Women entrepreneurs overcome barriers to achieve success

“You must do the thing you think you cannot do.” The words of Eleanor Roosevelt undoubtedly sound familiar to the instincts of many Americans who’ve persevered against the economic challenges of the last three years, but perhaps none more so than women entrepreneurs. Roosevelt also wrote, “You gain strength, courage and confidence by every experience in which you really stop to look fear in the face.”

In the world of business, daily challenges can take on many forms. But once a fear or challenge has been isolated and defined, the path to overcoming the difficulty becomes clearer. For some who desire to succeed in business, the challenges go beyond what can be easily isolated or defined. For women entrepreneurs and business owners, the barriers they’ve historically confronted — and in many instances still face — remain ingrained in our collective psyche and are found among our gender biases.

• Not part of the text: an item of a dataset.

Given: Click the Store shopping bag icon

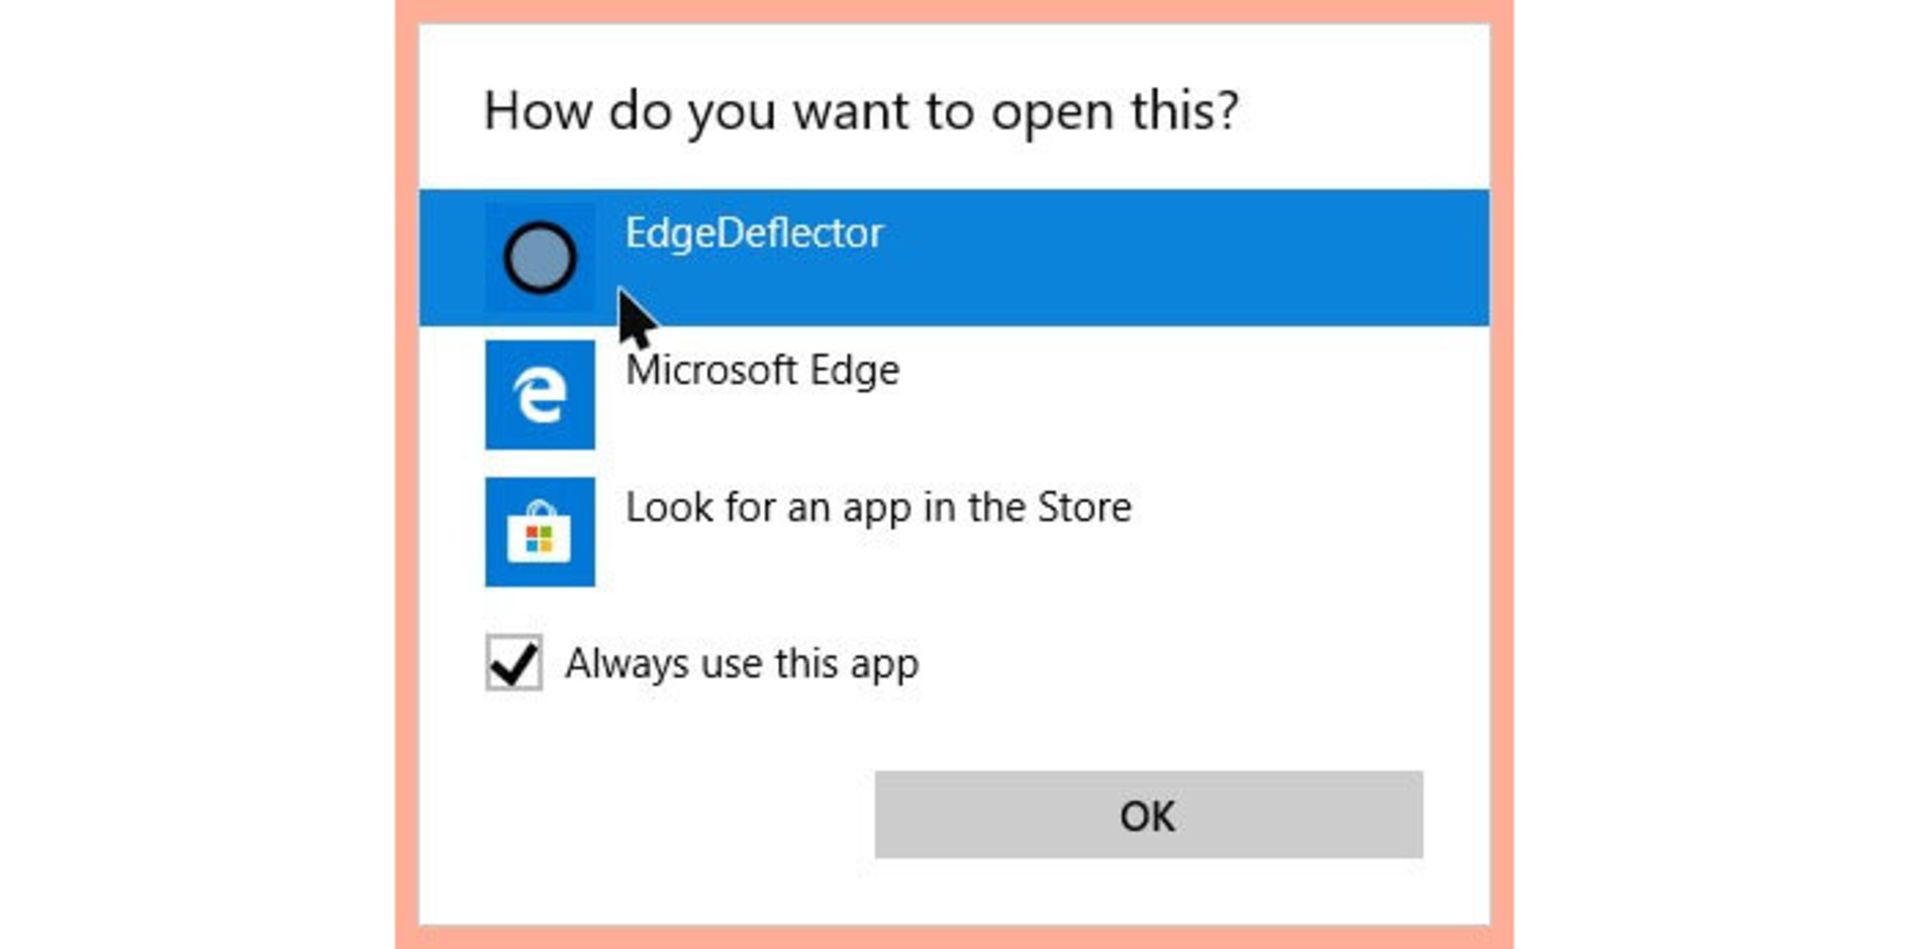Looking at the screenshot, I should coord(539,532).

Whether it’s securing access to capital, gaining entry or credibility in historically male-dominated industries, finding willing suppliers and vendors or a whole host of other business-related challenges, women entrepreneurs have continued to persevere, sometimes against great odds. Despite these monumental barriers, women-owned companies represent a significant and growing portion of business startups in today’s economy.

As we commemorate the 100th anniversary of International Women’s Day as well as Women’s History Month in March, we must not only acknowledge and celebrate how far women have come, but also look forward to even greater achievements by women in business during the months and years ahead.

Important advances have been made on multiple fronts that enable more women-owned companies to start, grow and succeed in today’s economy. Access to capital has steadily increased, but we have more work to do in this arena. Government contracting opportunities are growing with the U.S. Small Business Administration’s new woman-owned small business contracting initiative, which is being implemented over the next several months. More industries are seeing successful women-owned businesses that offer a model for others to follow in their footsteps.

Women throughout the country are sharing their successes with peers, providing mentoring and educating others on the growing opportunities and resources available from private and public sources, including SBA-sponsored Women’s Business Centers throughout the country. We applaud the dedication, resourcefulness and drive of women to achieve their goals and realize their dreams.

Along with the 10 million U.S. women business owners who have overcome many barriers in their efforts to improve their own lives and the lives of their families, employees and customers, we echo the words of Eleanor Roosevelt to all women who have the dream of starting and growing a business: Do the thing you think you cannot do.